Iacobelli, 58, is accused of spending more than $1 million of union funds on luxury items, including his house, pool, outdoor spa and kitchen, a Ferrari and the two limited-edition, gold Montblanc fountain pens.
Between October 2013 and September 2014, Iacobelli and others transferred more than $350,000 from the UAW-Chrysler National Training Center to buy the Ferrari, prosecutors said.
Iacobelli bought the used Ferrari from a dealership in Naples, Florida, in May 2014. The cherry red roadster had “IACOBLI” personalized plates.

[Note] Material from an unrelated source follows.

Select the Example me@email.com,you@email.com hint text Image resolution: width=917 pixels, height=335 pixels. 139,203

Iacobelli, however, dumped the Ferrari for a $73,000 loss in September 2015 within days of prosecutors signaling his involvement in the $4.5 million corruption scandal.
Six months later, FBI agents tracked down some of the money.

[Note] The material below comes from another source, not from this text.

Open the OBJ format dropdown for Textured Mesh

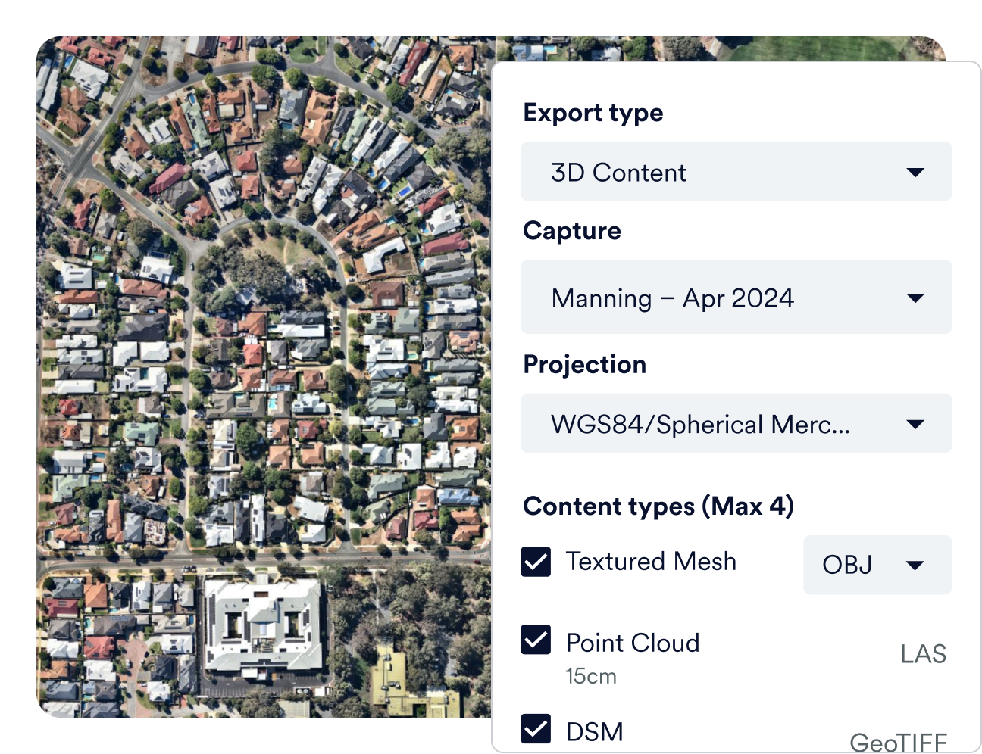coord(876,565)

Search warrant documents obtained by The Detroit News reveal that in March 2016, agents seized $354,000.
The $354,000 was a check given to the U.S. Marshals Service by the law firm Butzel Long. That’s the same firm that employs Iacobelli’s defense lawyer, David DuMouchel.
“I would expect the law firm saw what was coming and said to Iacobelli ‘You’ve got to turn this money over,’ ” Henning said. “You don’t want the government rummaging around and hunting all over.”
The pens proved to be a more elusive asset.
Iacobelli and others transferred $35,000 from the training center for a down payment for the pens between October 2011 and September 2012, according to prosecutors.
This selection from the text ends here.